Home Read Classic Album Review: The Joel Plaskett Emergency | Truthfully, Truthfully

Classic Album Review: The Joel Plaskett Emergency | Truthfully, Truthfully

The Thrush Hermit singer flirting with a murky, noirish world of violence & paranoia.

This came out in 2003 – or at least that’s when I got it. Here’s what I said about it back then (with some minor editing):

 


Like his band name suggests, Halifax indie-rocker Joel Plaskett has always been the sort of guy who makes you want to be ready to call 911 for an ambulance. Thing is, it used to be for him. Now I’m not so sure.

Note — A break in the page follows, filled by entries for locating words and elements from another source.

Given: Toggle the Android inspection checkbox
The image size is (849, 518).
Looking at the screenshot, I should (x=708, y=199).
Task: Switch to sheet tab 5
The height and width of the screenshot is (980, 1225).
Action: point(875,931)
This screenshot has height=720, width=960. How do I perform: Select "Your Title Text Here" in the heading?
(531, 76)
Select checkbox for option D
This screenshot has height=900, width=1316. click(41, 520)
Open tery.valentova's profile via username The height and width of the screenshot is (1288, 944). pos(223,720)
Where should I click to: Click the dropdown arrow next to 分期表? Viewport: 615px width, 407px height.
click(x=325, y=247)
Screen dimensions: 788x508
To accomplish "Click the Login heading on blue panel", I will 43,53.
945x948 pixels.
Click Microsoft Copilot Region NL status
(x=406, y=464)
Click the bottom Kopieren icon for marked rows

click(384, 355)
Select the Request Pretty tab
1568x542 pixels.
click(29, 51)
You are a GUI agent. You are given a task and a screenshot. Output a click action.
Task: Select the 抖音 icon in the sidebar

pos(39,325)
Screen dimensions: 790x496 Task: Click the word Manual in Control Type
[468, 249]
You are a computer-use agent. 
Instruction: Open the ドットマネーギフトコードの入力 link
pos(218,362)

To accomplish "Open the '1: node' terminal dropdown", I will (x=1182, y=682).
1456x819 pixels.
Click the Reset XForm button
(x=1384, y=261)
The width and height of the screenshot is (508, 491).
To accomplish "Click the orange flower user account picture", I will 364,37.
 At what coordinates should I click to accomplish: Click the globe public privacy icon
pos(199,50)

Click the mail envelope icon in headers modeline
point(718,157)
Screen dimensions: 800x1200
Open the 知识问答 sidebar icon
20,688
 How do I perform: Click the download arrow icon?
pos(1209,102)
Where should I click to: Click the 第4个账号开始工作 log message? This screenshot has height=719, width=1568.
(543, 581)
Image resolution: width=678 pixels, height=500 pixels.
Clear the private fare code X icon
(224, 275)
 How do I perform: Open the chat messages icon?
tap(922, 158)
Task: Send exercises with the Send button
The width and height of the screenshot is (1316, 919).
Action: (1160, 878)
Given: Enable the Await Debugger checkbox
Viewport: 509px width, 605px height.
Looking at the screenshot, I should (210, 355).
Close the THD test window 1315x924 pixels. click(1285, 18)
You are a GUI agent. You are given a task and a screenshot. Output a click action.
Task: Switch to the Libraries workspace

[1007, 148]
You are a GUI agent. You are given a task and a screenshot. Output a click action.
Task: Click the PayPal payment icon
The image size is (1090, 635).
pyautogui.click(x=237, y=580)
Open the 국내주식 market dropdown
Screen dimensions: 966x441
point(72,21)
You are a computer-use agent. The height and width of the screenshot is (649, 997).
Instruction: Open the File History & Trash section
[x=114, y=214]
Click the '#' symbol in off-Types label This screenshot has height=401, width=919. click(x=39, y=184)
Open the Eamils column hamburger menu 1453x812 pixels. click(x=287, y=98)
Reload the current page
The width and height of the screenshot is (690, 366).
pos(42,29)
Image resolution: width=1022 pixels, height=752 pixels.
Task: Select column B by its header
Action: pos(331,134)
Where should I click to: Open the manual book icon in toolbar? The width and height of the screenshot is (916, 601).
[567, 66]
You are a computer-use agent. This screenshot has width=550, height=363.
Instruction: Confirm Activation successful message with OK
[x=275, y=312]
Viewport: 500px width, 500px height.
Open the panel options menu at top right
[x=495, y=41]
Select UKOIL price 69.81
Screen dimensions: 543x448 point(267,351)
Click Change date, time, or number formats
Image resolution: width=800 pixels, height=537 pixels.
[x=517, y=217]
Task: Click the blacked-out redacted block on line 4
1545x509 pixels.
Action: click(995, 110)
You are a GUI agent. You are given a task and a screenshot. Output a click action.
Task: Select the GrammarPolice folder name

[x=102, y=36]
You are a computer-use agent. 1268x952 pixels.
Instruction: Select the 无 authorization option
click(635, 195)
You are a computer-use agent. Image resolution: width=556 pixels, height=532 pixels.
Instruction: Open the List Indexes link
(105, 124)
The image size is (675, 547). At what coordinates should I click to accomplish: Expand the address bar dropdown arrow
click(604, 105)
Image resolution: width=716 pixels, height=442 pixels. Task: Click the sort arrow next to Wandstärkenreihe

Plaskett, who suffers from the blood disorder benign neutropenia, spent a fair amount of time writing about his health on his first two albums. On his third sterling studio disc, songwriting still seems to be a matter of life and death — just not necessarily his.

“I never meant to hurt her / Now everybody’s screaming murder,” he sings on Mystery and Crime, one of several tunes that find the former Thrush Hermit singer flirting with a murky, noirish world of violence and paranoia. Musically, however, Plaskett and his kinetic power trio haven’t gone bad.

On these dozen tracks, they continue to sift through the ashes of early ’70s guitar rock, channelling the ghosts of Big Star, Badfinger and The Box Tops to fashion confident, cliche-free tunes highlighted by spacious arrangements, biting guitars, quirky hooks and deliberate grooves. But like the sick but talented puppies they are, Plaskett and his Emergency remain chronically in need of attention — medical, musical or otherwise.